DIY Network

Controlling Pests and Diseases on Pea Plants

Protect and maintain pea plants by taking a few simple, effective steps.

More in Outdoors

wilt attacks plants from the inside and causes rot

Once your peas are off to a healthy start, you'll want to ensure they continue to thrive. Protect and maintain the plants by taking these simple yet effective steps:

Wilt Starts Inside the Plant

Southern peas are susceptible to fusarium wilt, which attacks a plant from inside, leaving it unable to move water through its stem and leaves. No water means no peas. This disease lives in the soil causing the plant to rot. Watering in the morning or using drip irrigation rather than spray irrigation is helpful. Remove any affected plants immediately to keep wilt from spreading to other plants.

Seed companies are developing products that are stronger and healthier than ever before. Read seed packets carefully to see if there are any disease-resistant varieties of the plants you're looking for. These plants have a better chance for a healthy future.

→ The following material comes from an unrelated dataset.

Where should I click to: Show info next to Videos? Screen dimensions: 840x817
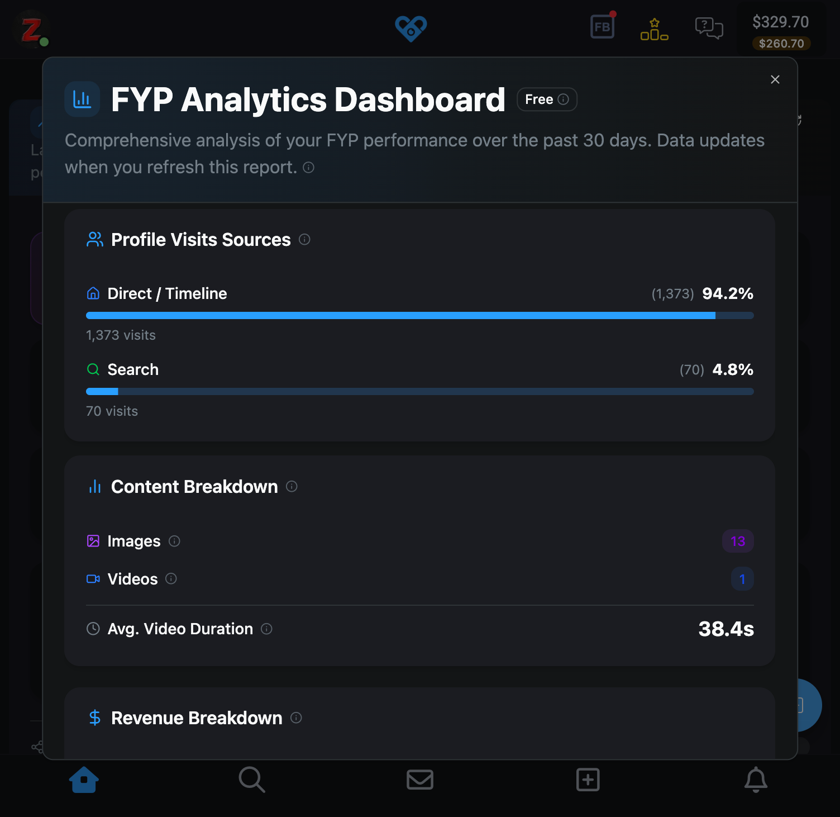(x=171, y=579)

Always dispose of diseased plants by pulling them out of the ground and throwing them in the trash, never add them to the compost pile. Diseases can spread easily in a garden so there's no reason to take any chances.

Cutworms Come in a Rainbow of Colors

Cutworms are a very big problem for vegetables and flowers, including peas. Sometimes they will attack vines and trees. Cutworms come in many different types and colors. They are caterpillars that are hairless and normally around 2 inches long. One cutworm could eat all the foliage of one plant in a night and then move on to its next meal. One way to get rid of cutworms is to pick them off by hand and destroy them. Another is using Bacillus thuringiensis also called Bt. Bt is a natural way to destroy many types of caterpillars and not harm beneficials.

Peas can get a little out of control if left to grow any which way. An easy trick for taming peas is to use twist ties to get them back in line. These are the same ties you find on a loaf of bread. Just grab the straying vine and tie it to the trellis with a few quick twists. Make sure you don't tie it tightly or the plant won't be able to grow, or worse, it might cut through the stem. Tying up loose vines will keep the plant more organized and make it easier for you to see the peas at harvest time. You could also use a short piece of string or Velcro tape to do this. Just be careful to not break the stem as you bend it into place.

Harvest When the Shell Changes Colors

Harvesting peas is fun and easy, but there are a few things to think about when picking peas. First, peas are bushy plants and the pods are often hiding under the leaves. Use your hand to brush the leaves out of the way as you work your way from one side of the plant to the other. You can also bend down and look up to see hidden pods. Pea pods snap off easily and you can use your fingers to pick them. If you use a knife, be sure it's clean and disinfected of any disease that might spread from plant to plant.

You can tell if pea pods are ripe by looking and feeling for their fullness. Southern peas are ready when the shells begin to turn colors. Many begin to turn yellow or tan, but purple-hulled turn a dark purple or wine color. If you want to use the peas when they're fresh, pick them while they're still moist inside. If you plan on storing them for the winter, wait until they dry out and the pods begin to rattle. Just remember, to get more peas you need to keep harvesting them to trigger the plant to make more.

Peas can be harvested over the entire summer. To get the most peas out of your garden, plant peas every month during the growing season. This is called succession planting. Just make sure you compost your old pea plants to get the benefit of the nitrogen they release.